Was she a professional or wasn’t she? She couldn’t reasonably leave out such a notable outlier.

And wasn’t that part of the undressing of feminine power?

Was it power for Caroline Collins to have a significant, financially viable platform of acolytes even if the values her brand espoused were harmful— or even, as Alex had put it, a betrayal to her kind?

Was there ever real power in the subversion of power?

Was it simply committing to the bit when it came to exploitation, or was it in some way exactly the same as Alex’s approach—parlaying desirability into money, influence, and the increasingly relevant social capital of ultra-niche microfame?

Was Alex’s success by traditionally masculine markers less significant than Caroline’s success by traditionally feminine ones?

Was gendering power even a thing that could be done, or was it already a failure because it was inherently buying into a system ruled by heteronormative cisgender men?

“Cool, cool,” said Arya, as if he were now vibing to the low-fi bass of Sloane’s private thoughts. “I think it’s interesting, but more importantly, you think it’s interesting. So, you know. What would you say to anyone who told you they were inspired?”

“I’d say chase it,” Sloane admitted aloud. “I’d say to follow it down the rabbit hole, because only in madness lies genius. But then again—” She laughed. “I’m full of shit.”

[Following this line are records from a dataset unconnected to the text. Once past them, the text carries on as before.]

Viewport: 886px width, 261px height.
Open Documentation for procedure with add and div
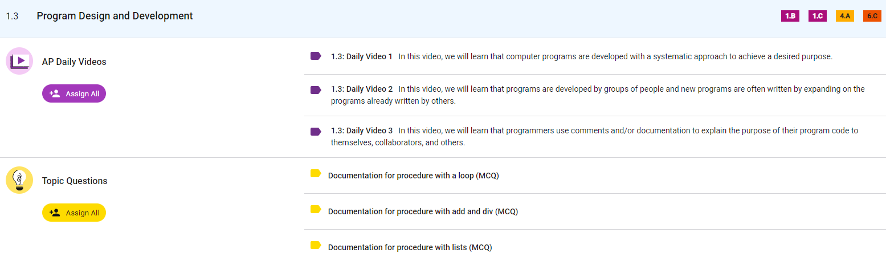point(423,211)
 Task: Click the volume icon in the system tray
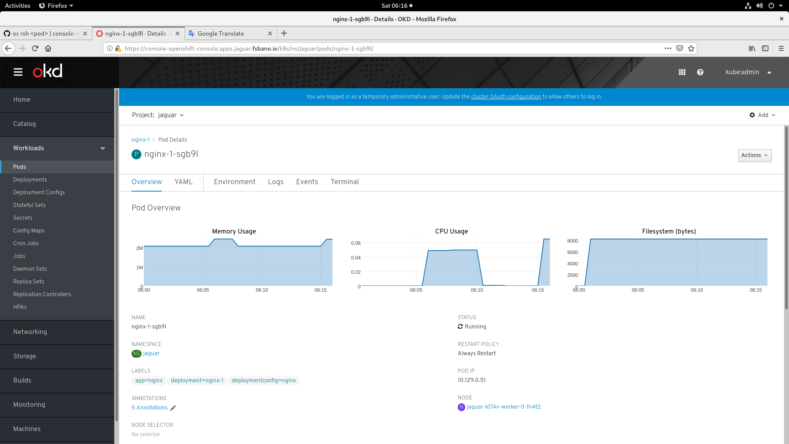coord(760,6)
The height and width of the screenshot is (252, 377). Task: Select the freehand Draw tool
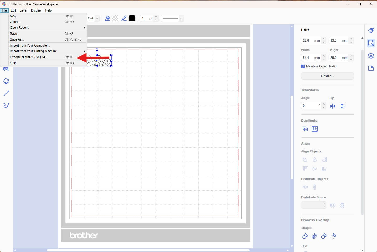(x=6, y=106)
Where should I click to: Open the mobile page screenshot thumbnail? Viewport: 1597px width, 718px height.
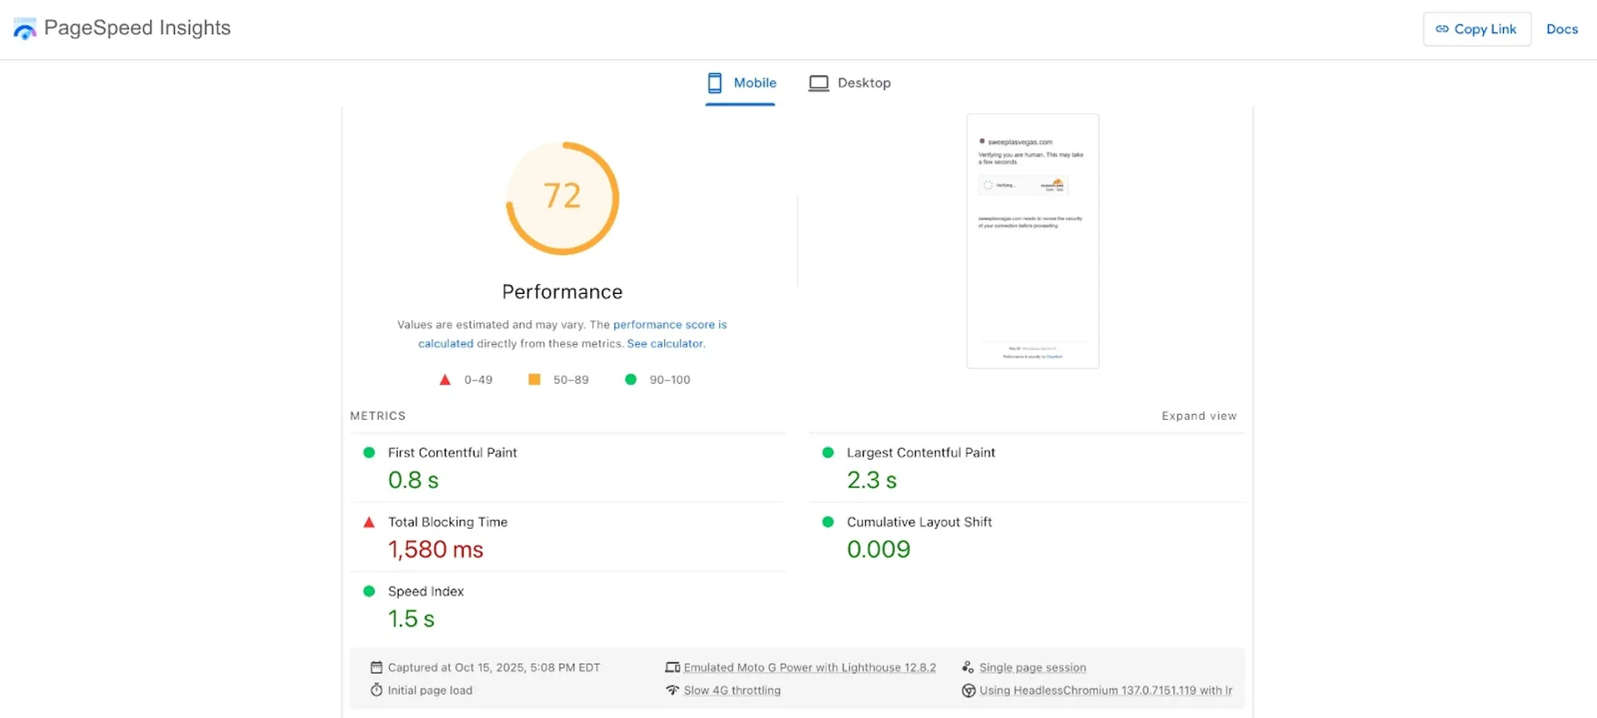click(x=1032, y=241)
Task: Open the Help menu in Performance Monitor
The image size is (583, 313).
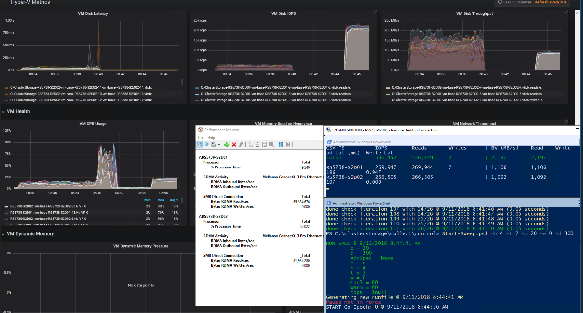Action: coord(211,137)
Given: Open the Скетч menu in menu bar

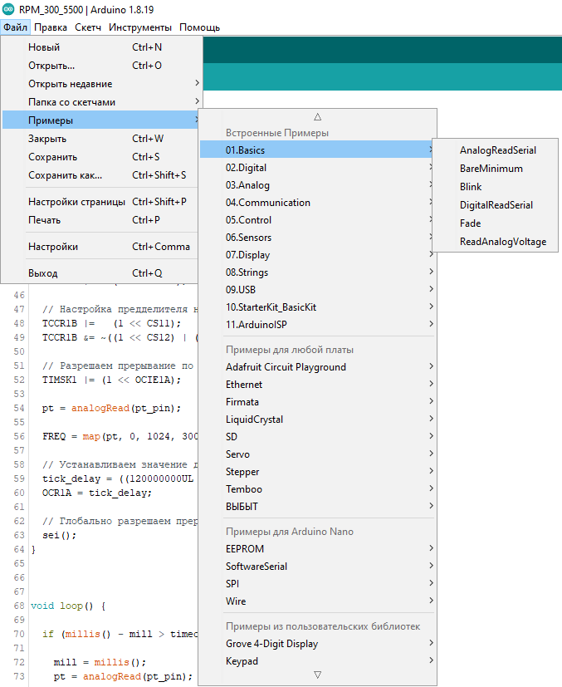Looking at the screenshot, I should pos(88,27).
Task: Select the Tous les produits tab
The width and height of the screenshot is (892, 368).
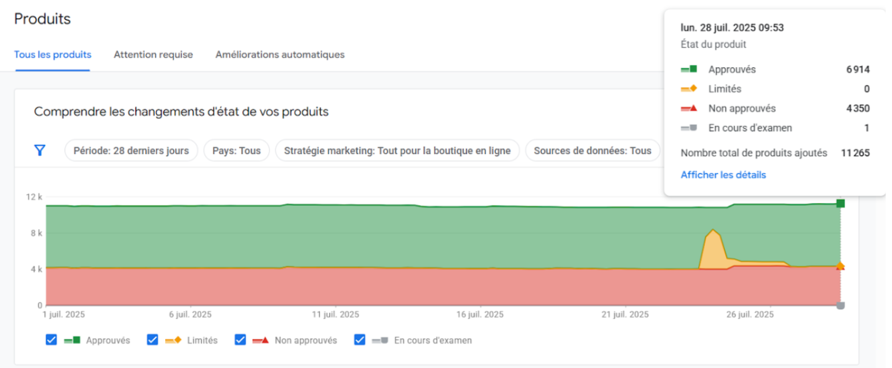Action: 52,54
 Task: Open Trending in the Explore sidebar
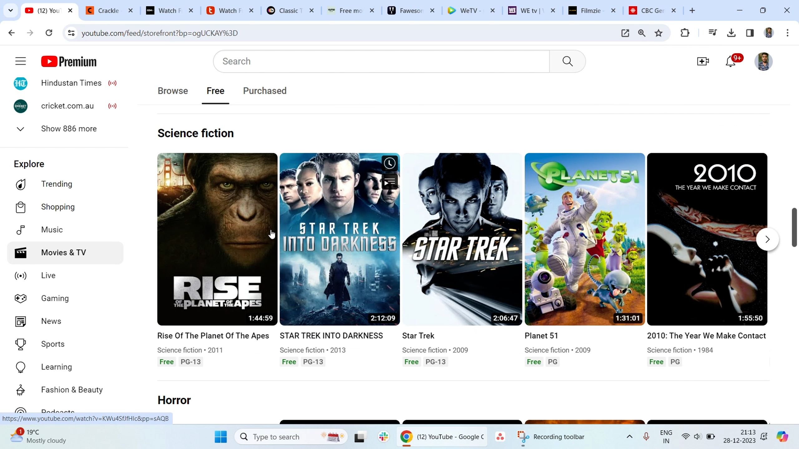tap(56, 184)
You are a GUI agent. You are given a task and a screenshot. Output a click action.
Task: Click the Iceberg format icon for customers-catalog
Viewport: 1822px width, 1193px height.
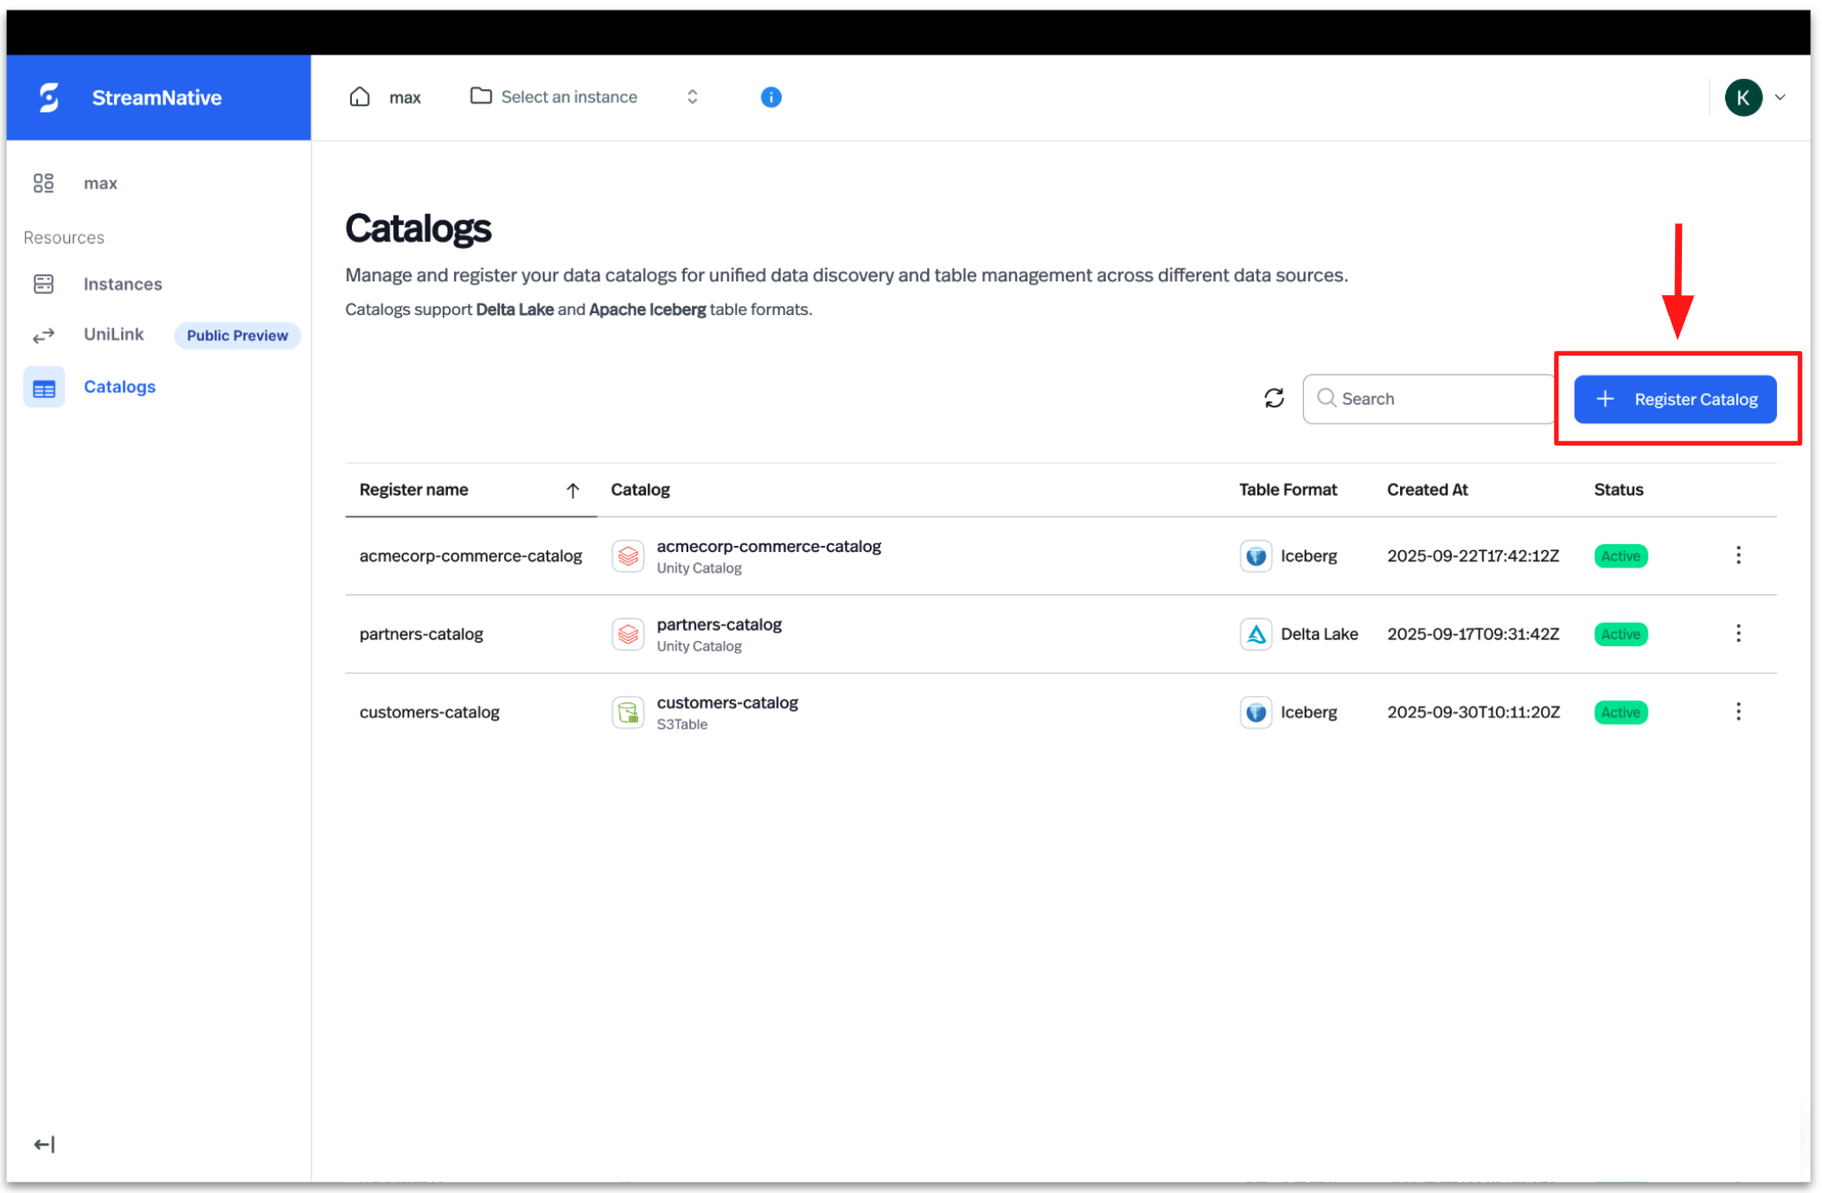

“No, you’re not.” She’d been lost in thought, albeit not so lost that she didn’t feel it like a fever flush when Arya leaned closer. “It’s true, and you know it. So who better to take advice from than you?” he pointed out, the curl of his wry smile landing somewhere in her stomach.

Sex with Max that night was unusually good, apropos of nothing.

“Twice in one week,” Max panted, “I must have been a very, very good boy,” but Sloane’s thoughts were once again elsewhere, so she had replied with little more than a distracted laugh.

Though she was all too cognizant later when her screen lit up with an email confirming her meeting with Priscilla.

Too buzzed to sleep, she slid out of bed to sit at her computer, typing up what would become the proposal for her book while Frankie the dog seized casually with halting snores.

I have to figure it out for my daughter. I have to become the right kind of woman so that she will have a model and a path. That urgency, it keeps me up at night. I thought I had stakes before but I had no idea. It’s a new form of seeking perfection—knowing with abject certainty that I will fail.

(Deadline: already slipping through her fingers. Circumstances: exigent. Progress: irreversible. A long, long way.)